··· Text passage
One group was much smaller than the other - 47 vs. 131. Despite this difference in sample sizes, SPSS told me that sample variances were equal for the two groups on 22 of the 25 attributes (remember Levene's F test?). For those 22 attributes, the two-tailed p value computed using a bootstrap p procedure differed by no more than .006 from the p value calculated by SPSS in a traditional t test. This was reassuring.

For the three attributes where SPSS said the groups had different variances, things got interesting. Differences for two of these attributes were deemed non-significant, both by SPSS and by the bootstrap. For the third attribute, SPSS computed a p value of .049, a value that meets the "standard" criterion for statistical significance. The bootstrap procedure computed a p value of .12 for this attribute - not even close to significant by most people's standards. Which one did I believe? I think you can guess.

The real question is why this technique is only now coming into widespread use, and the answer has a lot to do with computer power. Typical bootstrap significance tests that might take one to five minutes to solve on a fast 486 today would have required hours on a fast 286 a decade ago.

You might be wondering why this technique, first described in 1979 by Stanford statistician Bradley Efron, is called the bootstrap. The term is a whimsical reference to the fictional Baron von Munchausen, who is said to have avoided drowning by pulling himself up by his bootstraps from the bottom of a lake. It reflects the notion that analysis is performed without the help of outside agencies, such as the normal distribution.
······
··· Collected data
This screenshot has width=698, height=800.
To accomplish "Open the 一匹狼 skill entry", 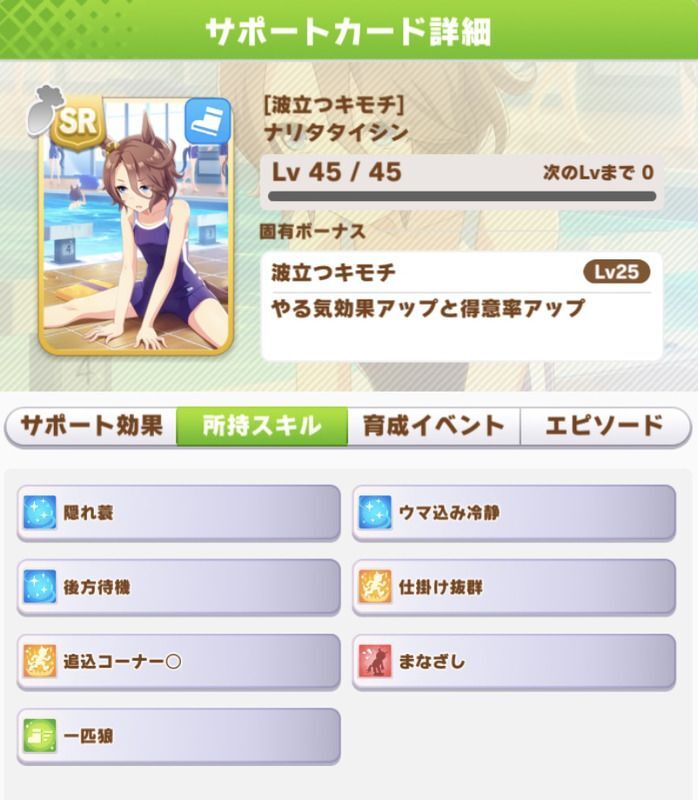I will 179,736.
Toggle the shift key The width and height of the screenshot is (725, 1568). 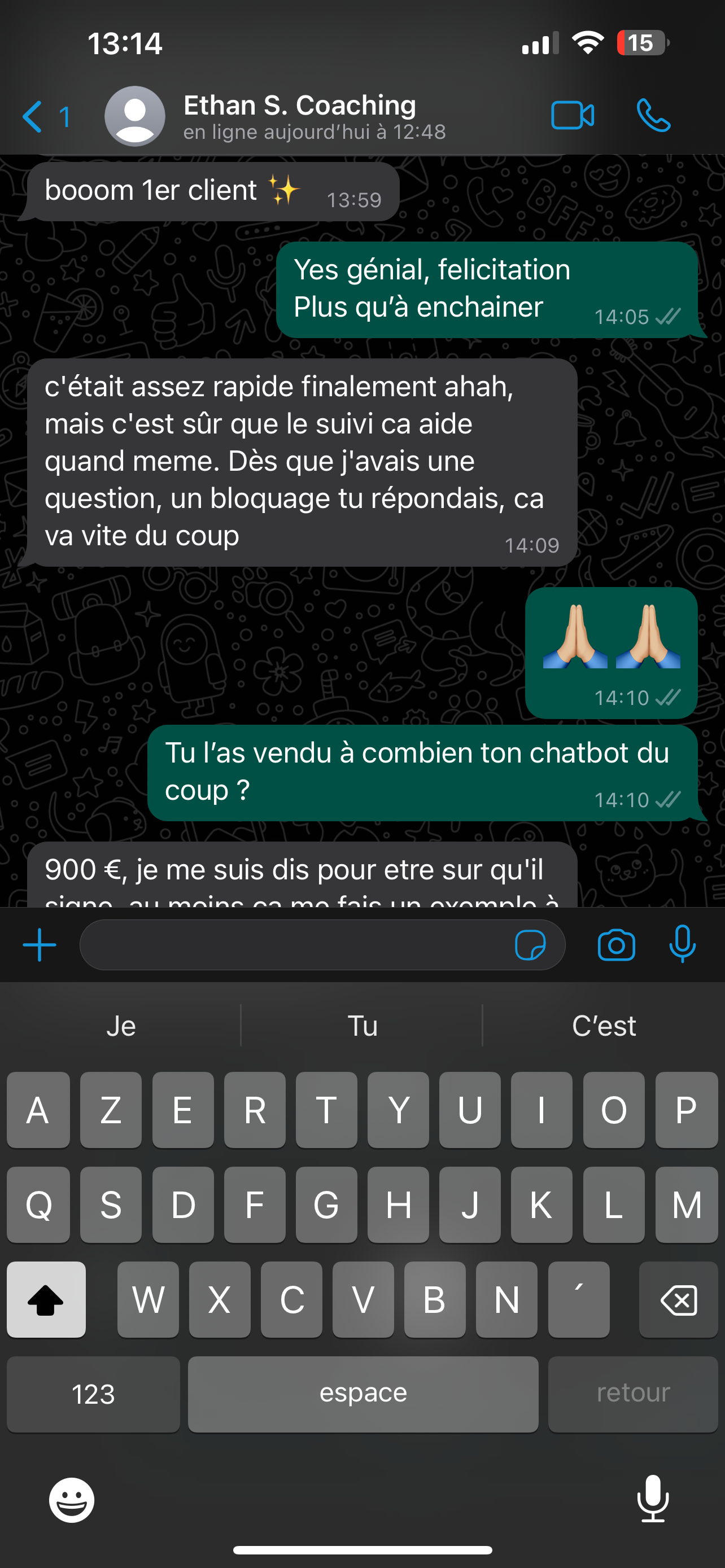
······
Written problem 1 ▸ In the bootstrap text, what p value did the bootstrap procedure compute for the third attribute with unequal variances?
Written problem 2 ▸ Please write out the bootstrap text starting at "The real question" and ending at "the normal distribution.".

Full answer 1 ▸ .12

Full answer 2 ▸
The real question is why this technique is only now coming into widespread use, and the answer has a lot to do with computer power. Typical bootstrap significance tests that might take one to five minutes to solve on a fast 486 today would have required hours on a fast 286 a decade ago.

You might be wondering why this technique, first described in 1979 by Stanford statistician Bradley Efron, is called the bootstrap. The term is a whimsical reference to the fictional Baron von Munchausen, who is said to have avoided drowning by pulling himself up by his bootstraps from the bottom of a lake. It reflects the notion that analysis is performed without the help of outside agencies, such as the normal distribution.